Del disastro della Costa Concordia si è detto di tutto e anche di più. È stato usato come metafora di un’Italia che andava a fondo, come emblema del comportamento di certi italiani, superficiale, dilettantesco ed esibizionistico, ma non era facile immaginare che diventasse anche fonte di ispirazione artistica.
Proprio a quel terribile incidente, durante il quale persero la vita 32 persone, fa infatti riferimento l’enorme installazione dal titolo inequivocabile Concordia, Concordia dell’artista svizzero Thomas Hirschhorn, anche se lui detesta il termine installazione e preferisce usare display, attualmente in mostra alla Gladstone Gallery di New York.
In una delle sale è stata creata una gigantesca stanza capovolta, ornata con festoni colorati come un salone per le feste o una sala da ballo. Ovunque sono accumulate cataste di oggetti di ogni tipo. Alcuni tavoli sono attaccati a una delle pareti mentre da quella di fronte penzolano degli scintillanti elementi di un impianto di illuminazione. Osservando con attenzione, dopo un po’ ci si rende conto che quest’ultimo non è altro che un soffitto e che i tavoli una volta, prima del ribaltamento, erano poggiati su un pavimento. A completare il tutto, mucchi di libri sparsi, grovigli di nastro adesivo da pacchi, salvagente fosforescenti, tappeti, orologi, sedie, televisori a schermo piatto, stoviglie e persino un pianoforte a mezza coda.

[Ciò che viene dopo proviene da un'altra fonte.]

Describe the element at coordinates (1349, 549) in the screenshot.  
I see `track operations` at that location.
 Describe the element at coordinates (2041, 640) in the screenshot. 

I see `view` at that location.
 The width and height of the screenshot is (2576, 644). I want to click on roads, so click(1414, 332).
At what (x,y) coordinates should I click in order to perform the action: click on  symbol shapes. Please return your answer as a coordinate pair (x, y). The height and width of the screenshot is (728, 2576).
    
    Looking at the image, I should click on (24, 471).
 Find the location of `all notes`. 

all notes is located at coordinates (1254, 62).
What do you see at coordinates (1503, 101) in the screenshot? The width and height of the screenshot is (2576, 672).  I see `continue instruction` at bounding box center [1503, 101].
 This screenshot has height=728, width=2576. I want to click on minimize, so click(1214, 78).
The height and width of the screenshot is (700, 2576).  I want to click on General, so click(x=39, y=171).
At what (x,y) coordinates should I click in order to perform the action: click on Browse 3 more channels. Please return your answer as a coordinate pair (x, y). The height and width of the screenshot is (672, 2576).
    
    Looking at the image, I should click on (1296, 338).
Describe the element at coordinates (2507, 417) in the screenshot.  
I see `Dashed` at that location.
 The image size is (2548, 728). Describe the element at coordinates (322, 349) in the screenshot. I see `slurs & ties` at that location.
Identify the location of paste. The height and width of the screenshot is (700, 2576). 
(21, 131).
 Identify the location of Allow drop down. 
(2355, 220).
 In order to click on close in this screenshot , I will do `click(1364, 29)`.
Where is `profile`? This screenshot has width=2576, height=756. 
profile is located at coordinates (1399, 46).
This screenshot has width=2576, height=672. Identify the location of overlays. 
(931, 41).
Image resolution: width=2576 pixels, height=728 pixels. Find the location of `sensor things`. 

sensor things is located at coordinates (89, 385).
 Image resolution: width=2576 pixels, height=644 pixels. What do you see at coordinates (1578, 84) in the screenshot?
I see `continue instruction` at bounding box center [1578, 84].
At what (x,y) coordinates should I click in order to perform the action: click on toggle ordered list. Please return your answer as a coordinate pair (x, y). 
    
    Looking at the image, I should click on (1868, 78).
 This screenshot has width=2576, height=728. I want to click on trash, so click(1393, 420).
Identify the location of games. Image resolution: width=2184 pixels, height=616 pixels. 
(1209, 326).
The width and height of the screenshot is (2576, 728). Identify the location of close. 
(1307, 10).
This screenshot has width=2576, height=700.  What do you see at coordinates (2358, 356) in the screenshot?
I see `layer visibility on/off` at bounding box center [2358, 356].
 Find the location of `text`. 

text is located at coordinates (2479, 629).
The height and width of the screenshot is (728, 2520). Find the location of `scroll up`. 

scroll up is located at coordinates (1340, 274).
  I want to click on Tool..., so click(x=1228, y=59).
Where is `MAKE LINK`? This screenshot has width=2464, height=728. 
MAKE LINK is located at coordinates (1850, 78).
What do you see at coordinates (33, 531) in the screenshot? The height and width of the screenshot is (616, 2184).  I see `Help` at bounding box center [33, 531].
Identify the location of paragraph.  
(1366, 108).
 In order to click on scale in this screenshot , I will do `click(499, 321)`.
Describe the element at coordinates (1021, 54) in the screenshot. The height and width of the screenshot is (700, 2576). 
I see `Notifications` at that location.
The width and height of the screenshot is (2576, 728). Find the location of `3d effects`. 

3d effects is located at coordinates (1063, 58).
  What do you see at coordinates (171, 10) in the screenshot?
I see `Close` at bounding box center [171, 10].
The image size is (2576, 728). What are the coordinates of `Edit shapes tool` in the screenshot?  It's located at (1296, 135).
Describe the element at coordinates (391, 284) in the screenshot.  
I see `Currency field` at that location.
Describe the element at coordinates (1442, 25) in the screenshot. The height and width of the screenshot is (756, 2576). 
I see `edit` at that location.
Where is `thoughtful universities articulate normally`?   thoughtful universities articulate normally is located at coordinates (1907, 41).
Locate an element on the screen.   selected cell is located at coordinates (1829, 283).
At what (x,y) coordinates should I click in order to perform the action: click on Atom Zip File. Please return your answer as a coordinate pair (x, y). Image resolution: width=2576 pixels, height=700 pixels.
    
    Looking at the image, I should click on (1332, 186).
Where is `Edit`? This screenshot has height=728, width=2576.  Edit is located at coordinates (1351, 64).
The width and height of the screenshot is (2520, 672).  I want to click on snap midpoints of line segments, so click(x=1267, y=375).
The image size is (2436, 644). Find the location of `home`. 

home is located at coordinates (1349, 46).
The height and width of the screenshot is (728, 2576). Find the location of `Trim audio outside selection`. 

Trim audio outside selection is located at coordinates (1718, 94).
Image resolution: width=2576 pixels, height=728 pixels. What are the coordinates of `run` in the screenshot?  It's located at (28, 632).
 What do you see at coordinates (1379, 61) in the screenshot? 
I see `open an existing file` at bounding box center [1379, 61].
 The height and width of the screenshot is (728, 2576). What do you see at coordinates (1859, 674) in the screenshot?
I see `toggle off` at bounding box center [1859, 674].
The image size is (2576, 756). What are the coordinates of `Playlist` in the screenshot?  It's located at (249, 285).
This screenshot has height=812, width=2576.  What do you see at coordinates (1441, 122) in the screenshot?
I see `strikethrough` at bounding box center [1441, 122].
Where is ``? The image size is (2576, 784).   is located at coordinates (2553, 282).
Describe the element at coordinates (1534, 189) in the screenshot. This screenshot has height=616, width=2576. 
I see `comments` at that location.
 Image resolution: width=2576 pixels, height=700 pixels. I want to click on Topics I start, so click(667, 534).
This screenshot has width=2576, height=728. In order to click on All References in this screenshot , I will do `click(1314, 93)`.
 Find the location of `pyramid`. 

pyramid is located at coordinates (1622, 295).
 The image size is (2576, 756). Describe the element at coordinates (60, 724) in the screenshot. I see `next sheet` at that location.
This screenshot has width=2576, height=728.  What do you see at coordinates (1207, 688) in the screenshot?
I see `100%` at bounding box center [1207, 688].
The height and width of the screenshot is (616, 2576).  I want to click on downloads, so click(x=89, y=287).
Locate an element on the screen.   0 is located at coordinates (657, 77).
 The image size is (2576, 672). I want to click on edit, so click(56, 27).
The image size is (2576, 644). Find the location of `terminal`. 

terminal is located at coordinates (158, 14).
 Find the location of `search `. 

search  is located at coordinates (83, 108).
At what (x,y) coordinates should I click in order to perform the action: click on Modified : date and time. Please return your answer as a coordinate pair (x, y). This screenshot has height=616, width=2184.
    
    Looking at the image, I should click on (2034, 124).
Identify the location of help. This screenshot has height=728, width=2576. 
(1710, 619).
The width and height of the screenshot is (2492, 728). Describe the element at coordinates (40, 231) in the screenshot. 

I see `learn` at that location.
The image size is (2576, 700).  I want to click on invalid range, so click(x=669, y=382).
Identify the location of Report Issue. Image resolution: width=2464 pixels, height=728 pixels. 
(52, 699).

L’artista ha spiegato di aver voluto mostrare le conseguenze del disastro nella loro incredibile normalità. Ci sarebbero tuttavia anche due elementi chiave storici e sociali nell’opera. Uno didattico: proprio all’ingresso, un mucchio di pagine sparse de Il Capitale di Karl Marx a sottolineare che le navi da crociera sono delle isole dell’eccesso borghese. Il secondo è la riproduzione, posta in quello che è diventato il soffitto, del tremendo quadro del pittore Théodore Géricault La zattera della Medusa, rappresentazione drammatica dell’abiezione, della morte e della distruzione. Esso ritrae un naufragio reale, quello della fregata francese Méduse avvenuto nel 1816, anche in quel caso per incompetenza e superficialità del capitano, e mostra alcuni dei passeggeri nella zattera che non bastò a portarli in salvo. Si vedono, stretti e ammucchiati in un piccolissimo spazio, i morti, i moribondi e i disperati di vedetta nella speranza che qualcuno li avvisti e li conduca in un porto sicuro.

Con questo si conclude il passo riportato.